In the nineteenth century, biologists made the discovery that when cells are not exposed to oxygen, they make lactic acid (for example, in muscle) or ethanol (for example, in yeast). On the other hand, when cells are exposed to oxygen, they consume oxygen and produce carbon dioxide and water. Pyruvate oxidation became the focus of efforts to describe the pathways of aerobic metabolism, which ultimately led to the discovery of the citric acid cycle in 1937. This cycle is also known as the tricarboxylic acid cycle or the Krebs cycle. Other names for this cycle include the citric acid cycle and the Krebs cycle. The citric acid cycle generates carbon dioxide and high-energy electrons in the form of NADH as its principal end products. This cycle is responsible for approximately two-thirds of the overall oxidation of carbon compounds in most cells. During this process, CO2 is released as a byproduct, and high-energy electrons from NADH are moved to a membrane-bound electron transport chain. It is along this chain that the electrons will eventually mix with oxygen to make water. The citric acid cycle does not require oxygen in the gaseous state to function (it uses oxygen atoms from H2O). However, in order for the cycle to continue, future reactions must involve oxygen. This is because there is no other efficient path for NADH to get rid of its electrons and, as a result, replenish the requisite amount of NAD+. This is the reason why this is the case.

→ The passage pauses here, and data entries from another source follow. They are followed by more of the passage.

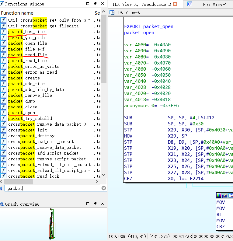Float the Functions window panel
233x241 pixels.
pyautogui.click(x=95, y=4)
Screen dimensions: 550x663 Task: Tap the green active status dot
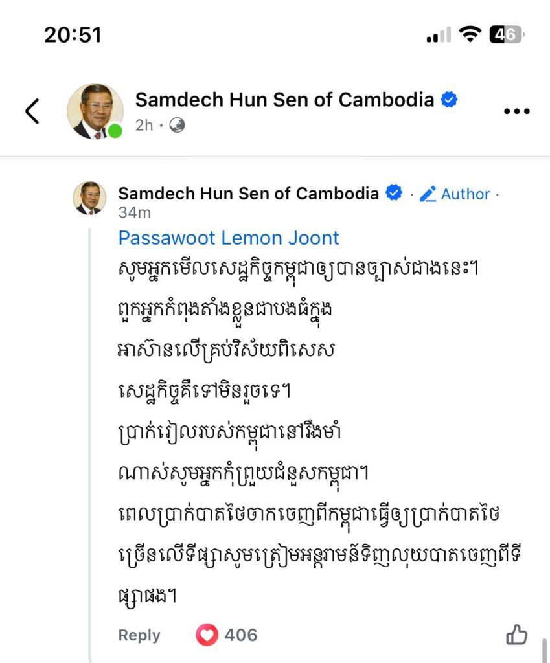pyautogui.click(x=115, y=131)
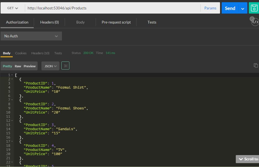The width and height of the screenshot is (259, 167).
Task: Collapse the object fold arrow on line 2
Action: click(12, 79)
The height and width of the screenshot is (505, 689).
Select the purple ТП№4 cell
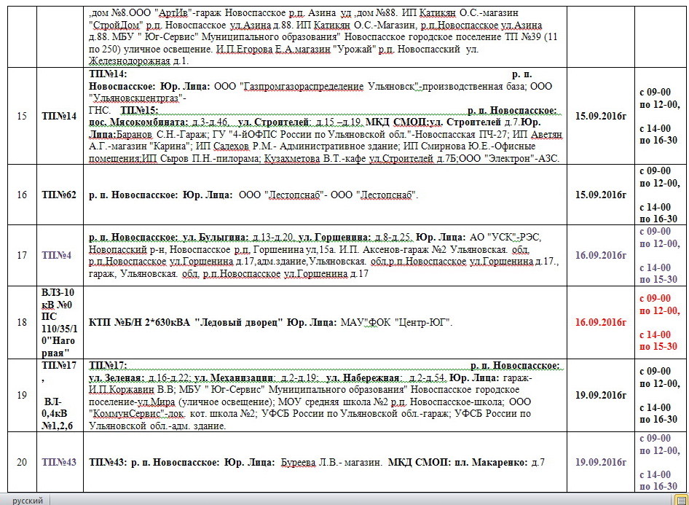pos(57,255)
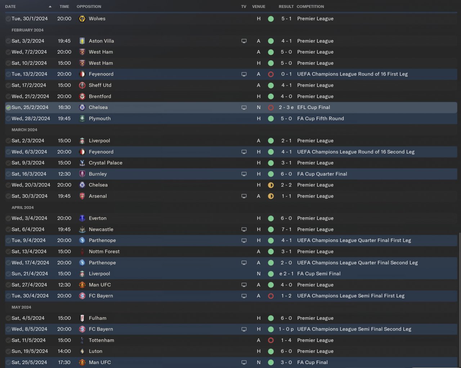Open the Liverpool team link in March
The width and height of the screenshot is (461, 368).
point(99,141)
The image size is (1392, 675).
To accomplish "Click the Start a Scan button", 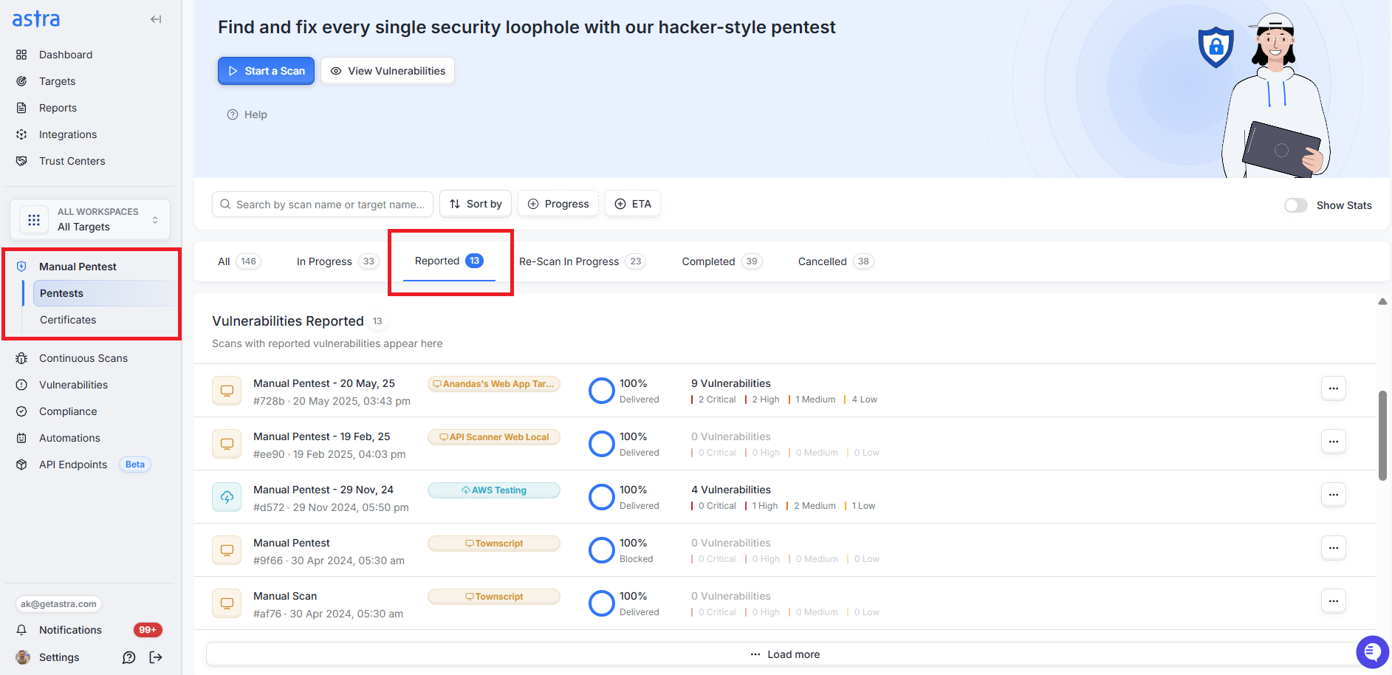I will coord(266,71).
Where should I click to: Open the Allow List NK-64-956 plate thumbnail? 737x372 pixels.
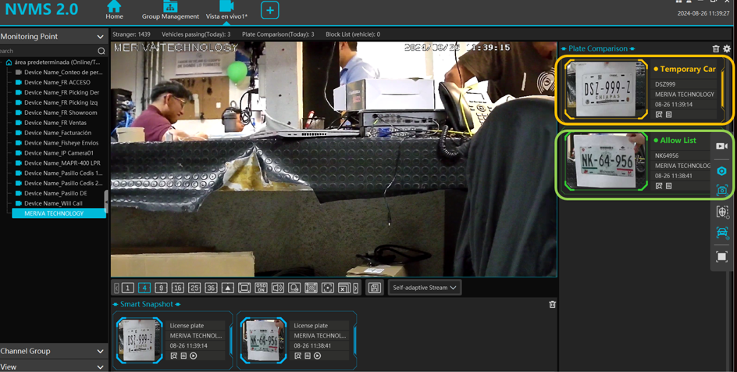pyautogui.click(x=606, y=162)
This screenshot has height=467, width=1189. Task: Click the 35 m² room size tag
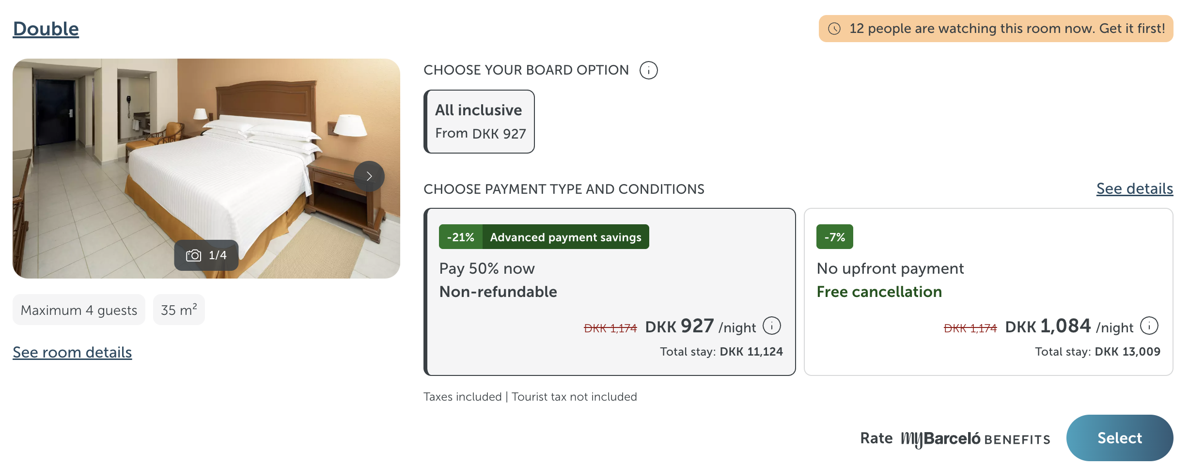pos(179,310)
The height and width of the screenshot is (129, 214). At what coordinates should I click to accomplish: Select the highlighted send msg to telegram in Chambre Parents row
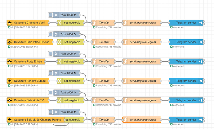point(143,120)
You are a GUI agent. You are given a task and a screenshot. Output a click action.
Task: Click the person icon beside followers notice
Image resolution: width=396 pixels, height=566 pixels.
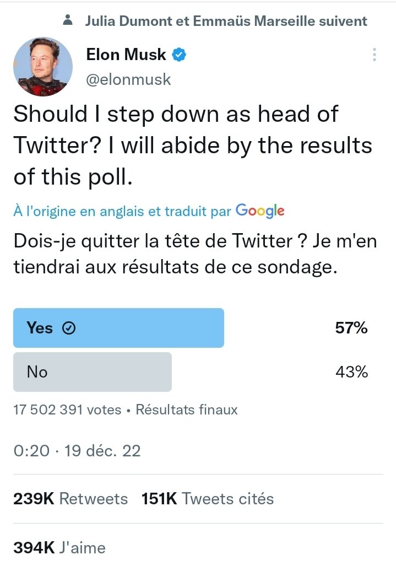click(67, 20)
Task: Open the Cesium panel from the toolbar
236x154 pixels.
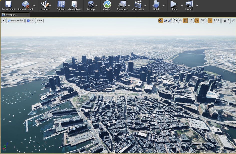Action: point(107,6)
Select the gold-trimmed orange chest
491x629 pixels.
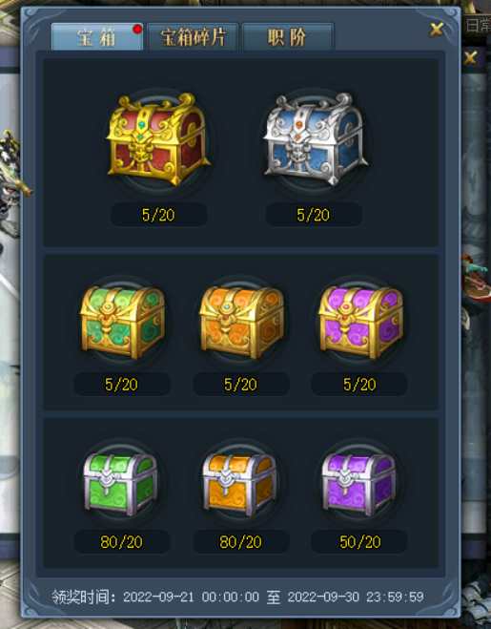pos(241,323)
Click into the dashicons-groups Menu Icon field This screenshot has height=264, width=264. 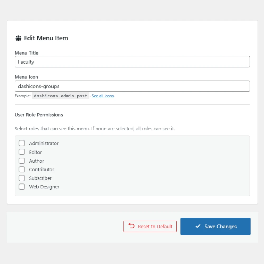132,86
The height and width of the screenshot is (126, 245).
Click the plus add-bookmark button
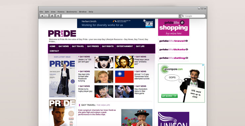58,16
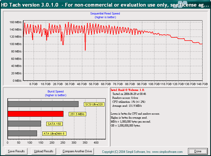The image size is (211, 156).
Task: Click the Sequential Read Speed chart title
Action: (x=105, y=13)
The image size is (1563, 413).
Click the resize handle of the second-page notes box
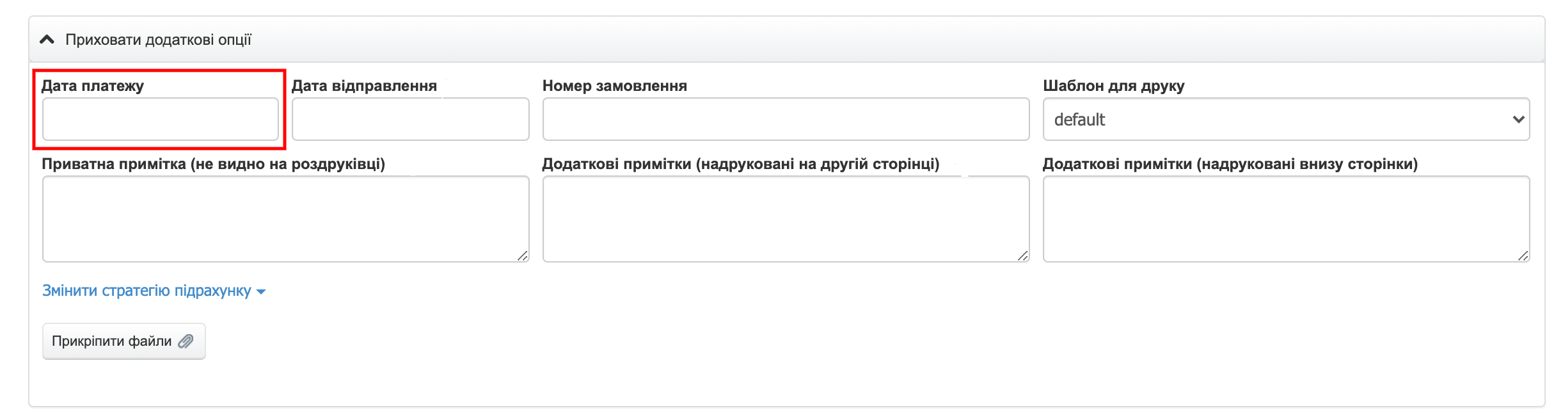[x=1024, y=255]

The citric acid cycle is a metabolic process that only occurs in the mitochondria of eukaryotic cells. It is responsible for the complete oxidation of the carbon atoms that are found in the acetyl groups of acetyl CoA, which results in the formation of carbon dioxide. However, there is no acetyl group that is directly oxidized in this process.

Instead, this group is transferred from the smaller molecule of acetyl CoA to the larger molecule of four-carbon oxaloacetate, where it is then transferred. This results in the formation of citric acid, a six-carbon tricarboxylic acid that gives its name to the subsequent cycle of events. After that, the energy released from this oxidation is put to use in the process of gradually oxidizing the citric acid molecule in order to produce energy-rich activated carrier molecules.